Pénètre dans la nef, c'est un majestueux vaisseau en partance vers les horizons bleutés de la Jérusalem céleste ... Avance jusqu'au transept escorté par l'exquise courtoisie des fils de Saint Benoît qui, de siècle en siècle ont taillé pour toi cet enrichissant témoignage de prière et de beauté.

Ecarquille tes yeux ; voici la Bible romane : Daniel dans la fosse aux lions, le sacrifice d'Abraham, l'histoire de Jean le Baptiste... Ici c'est la parabole des gentils : Ulysse lié au mât résiste à l'appel des sirènes ; compte bien, il reste encore quatorze animaux fabuleux. Songe qu'il ne demeure encore qu'une bien faible partie de l'édifice tel qu'il est représenté sur la gravure "Monatiscon Gallicanum" en 1679. Pour rester fidèle au principes du gallicanisme et à l'esprit de Saint Gérard la congrégation de Saint Maur a perdu la faveur des Grands et le temps, les intempéries, la pioche et les démolisseurs ont taillé la part du diable dans le saint édifice.

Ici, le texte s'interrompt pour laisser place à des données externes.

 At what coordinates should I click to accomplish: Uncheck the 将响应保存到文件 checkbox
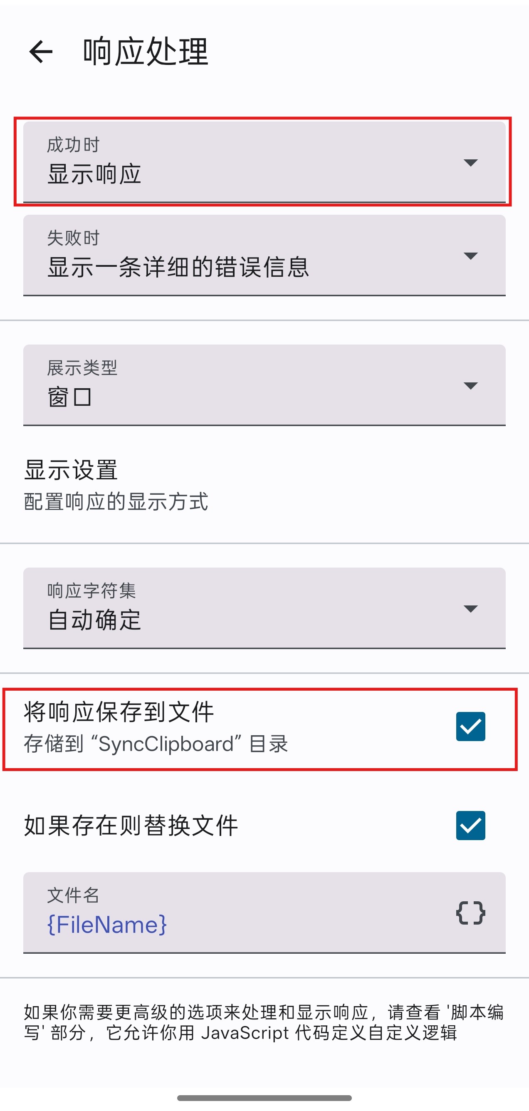click(x=470, y=727)
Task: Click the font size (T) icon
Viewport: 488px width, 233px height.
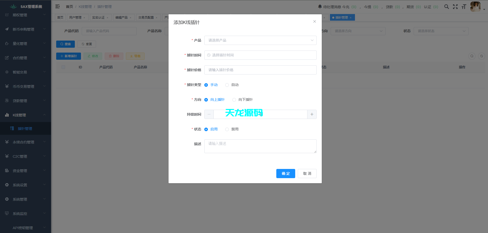Action: tap(464, 7)
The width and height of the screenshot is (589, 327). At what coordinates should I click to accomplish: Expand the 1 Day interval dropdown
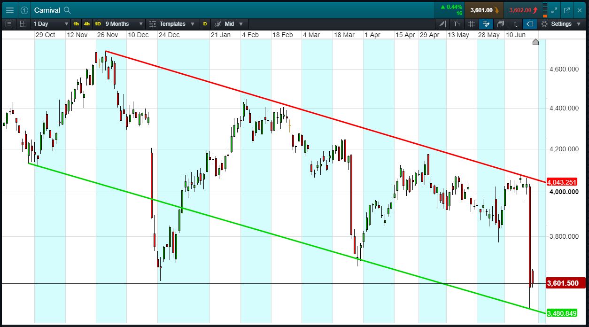[x=50, y=24]
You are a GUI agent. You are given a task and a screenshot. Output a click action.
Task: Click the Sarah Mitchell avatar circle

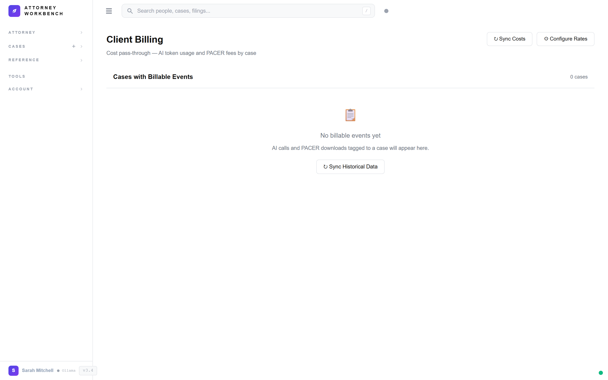13,370
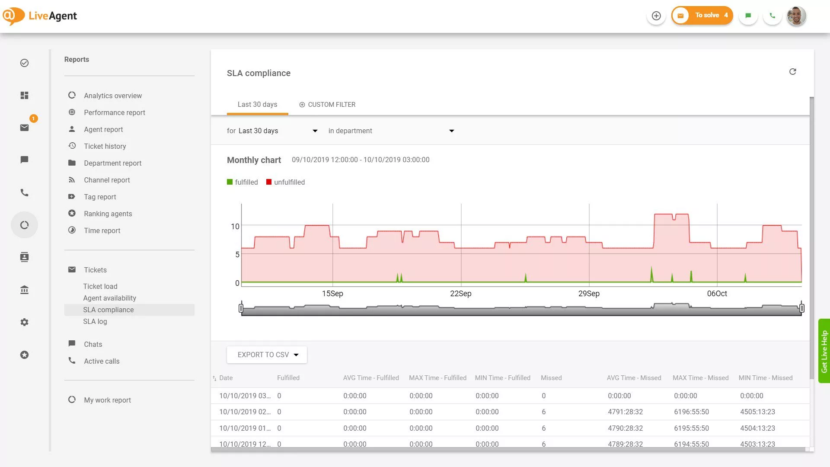
Task: Open the configuration gear icon in sidebar
Action: tap(25, 322)
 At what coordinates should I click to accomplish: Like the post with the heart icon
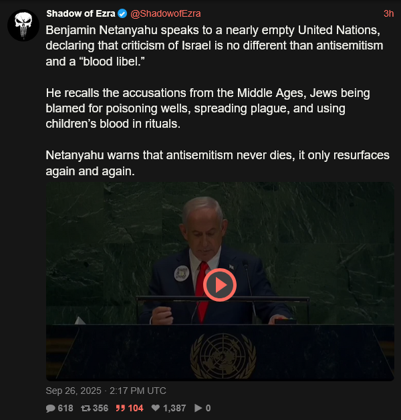click(x=156, y=408)
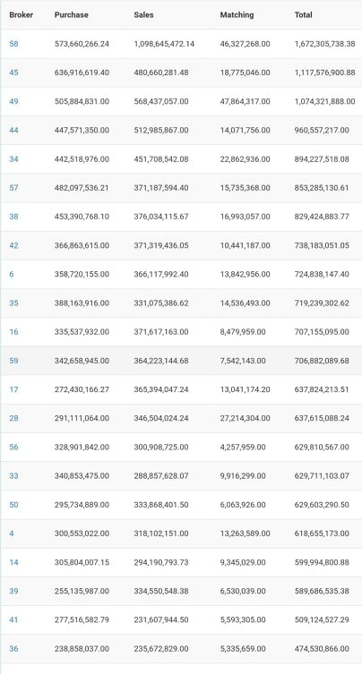The height and width of the screenshot is (674, 362).
Task: Click broker 6 link
Action: click(12, 274)
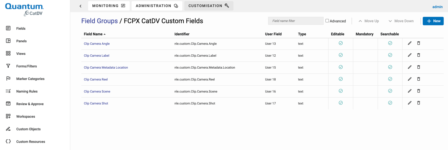448x150 pixels.
Task: Sort by Field Name column arrow
Action: [x=104, y=34]
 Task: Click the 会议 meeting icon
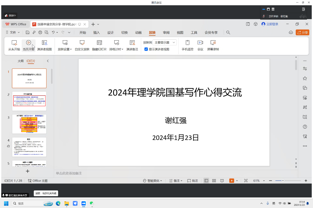click(200, 43)
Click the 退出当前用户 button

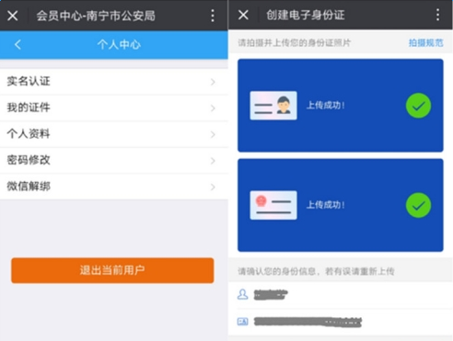click(112, 270)
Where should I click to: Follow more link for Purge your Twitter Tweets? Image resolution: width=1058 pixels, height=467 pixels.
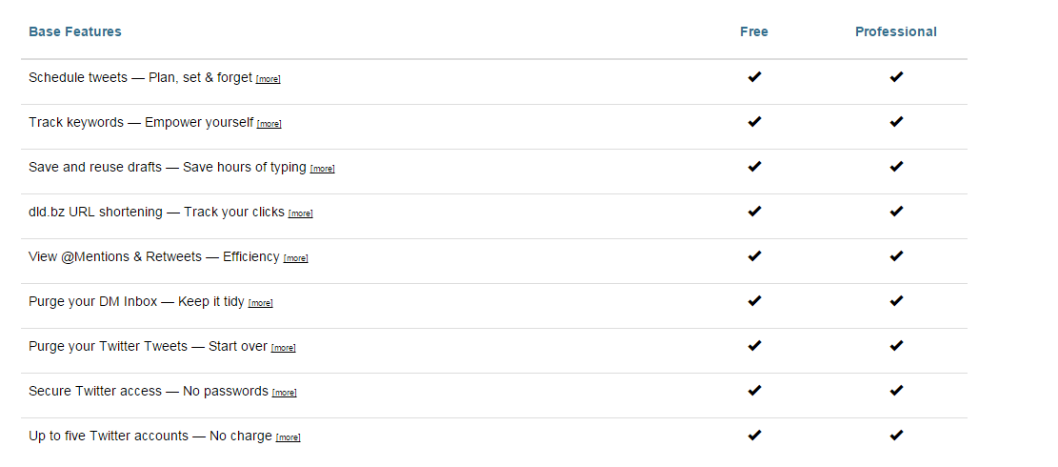(x=284, y=348)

Il reste encore assez pour que ton âme s'agenouille et communie à la grande voix du passé. Ecoute pèlerin l'orante psalmodie qui commença en 1080, écoute, sept fois par jour les moines chanter les louanges du Seigneur : laudes, prime, tierce, sexte, none, vêpres et complies. Elève ton coeur jusqu'à l'être suprême, n'as-tu vraiment rien à lui dire, rien à lui demander ? Si tu as un malade demande sa guérison : "on prendra soin des malades avant tout et par-dessus tout, les soignant comme s'ils étaient le Christ en personne".

Dis avec nous "Amen". "La prière doit être brève et pure - dit la Règle - à moins que l'inspiration divine ne nous incite à la prolonger".

Maintenant pèlerin c'est l'instant où les moines donnaient au visiteur le baiser de paix. Jette encore un regard aux sculptures des chapiteaux : vois le gigantesque Samson sur les genoux de Dalila, vois Adam et Eve dans leur nudité première croquer la pomme à la grande joie du serpent, vois Eve bercer son fils tandis qu'Adam bêche le sol. Ici c'est la tentation de Jésus, là combattent des centaures ; plus étrange encore, voici un vieux thème de Chaldée : deux animaux fabuleux gardent l'Arbre de Vie.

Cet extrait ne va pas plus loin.